*** The records ***

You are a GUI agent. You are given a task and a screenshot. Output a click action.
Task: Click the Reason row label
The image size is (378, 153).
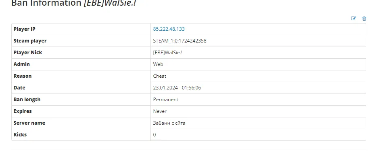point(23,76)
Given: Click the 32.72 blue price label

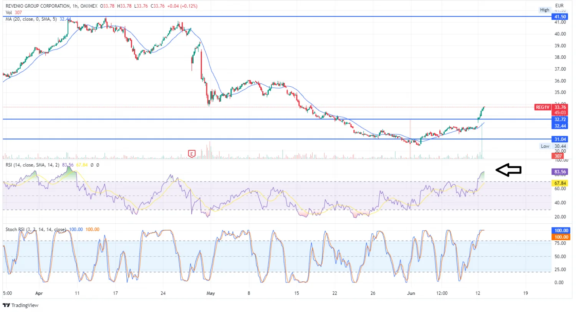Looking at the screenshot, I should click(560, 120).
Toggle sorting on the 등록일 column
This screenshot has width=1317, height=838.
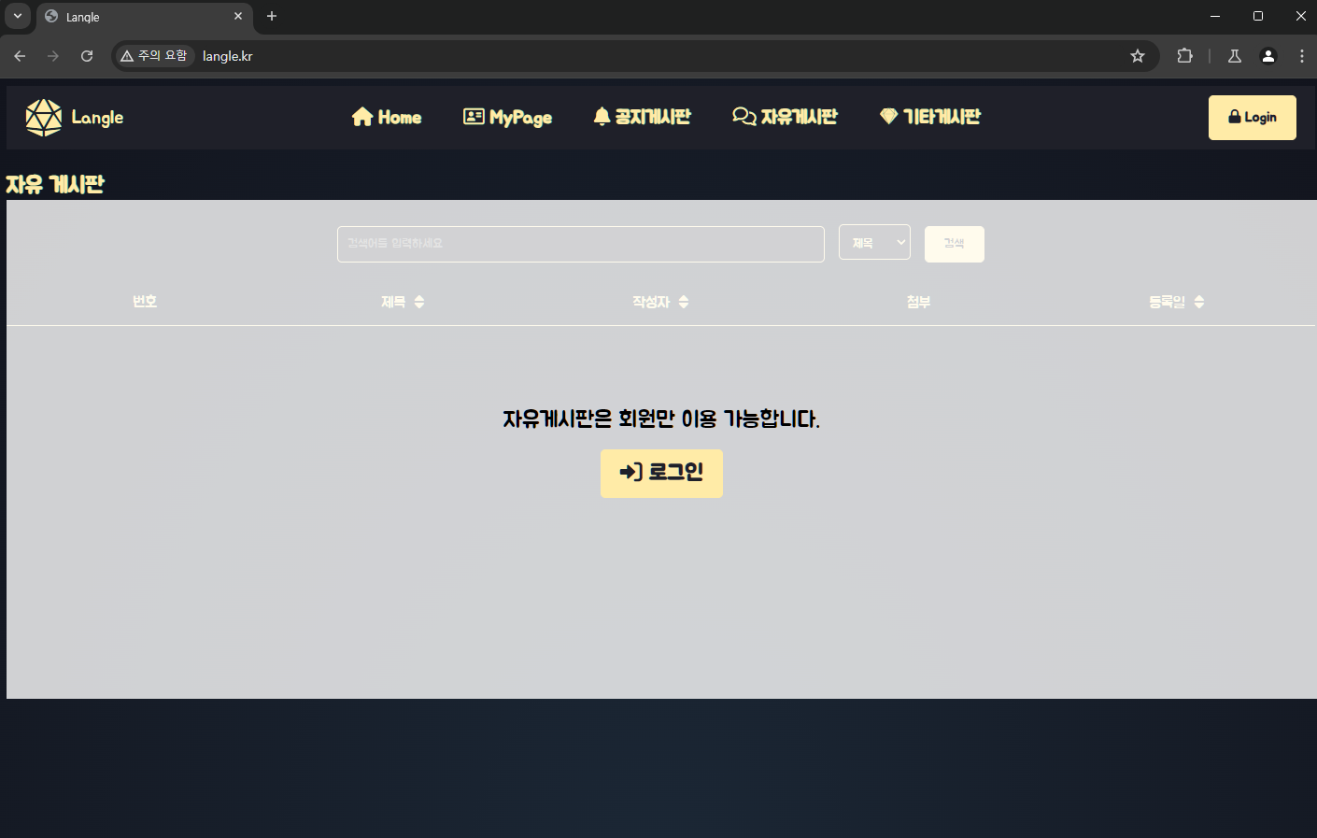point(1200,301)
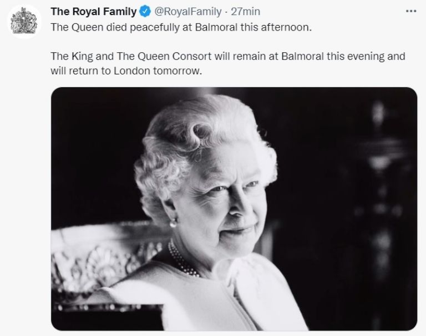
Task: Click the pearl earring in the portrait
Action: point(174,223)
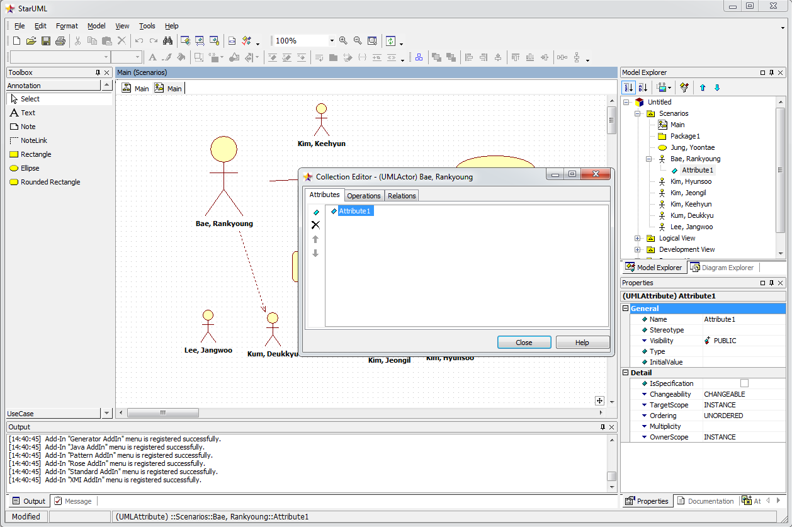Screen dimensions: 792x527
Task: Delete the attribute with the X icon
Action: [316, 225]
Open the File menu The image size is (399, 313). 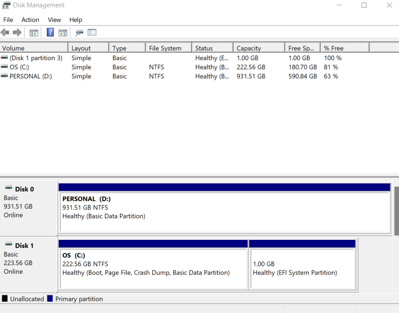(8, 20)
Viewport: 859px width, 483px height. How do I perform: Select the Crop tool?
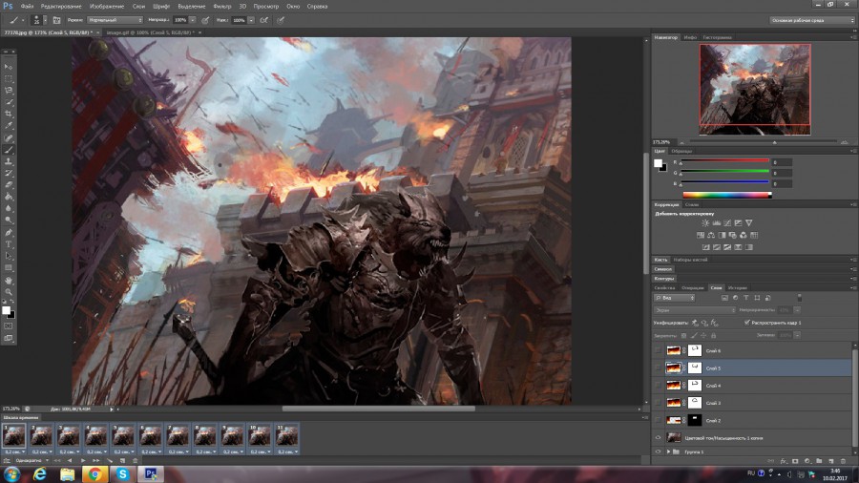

*** End of The records ***

| Your goal |
Omit every picture, and please return the entries exactly from the first line through the line with "Toggle sorting on the 등록일 column", both included.

| Answer box |
You are a GUI agent. You are given a task and a screenshot. Output a click action.
Task: Click the Reason row label
The image size is (378, 153).
point(23,76)
Given: Click the 32.72 blue price label

Looking at the screenshot, I should click(560, 120).
Toggle sorting on the 등록일 column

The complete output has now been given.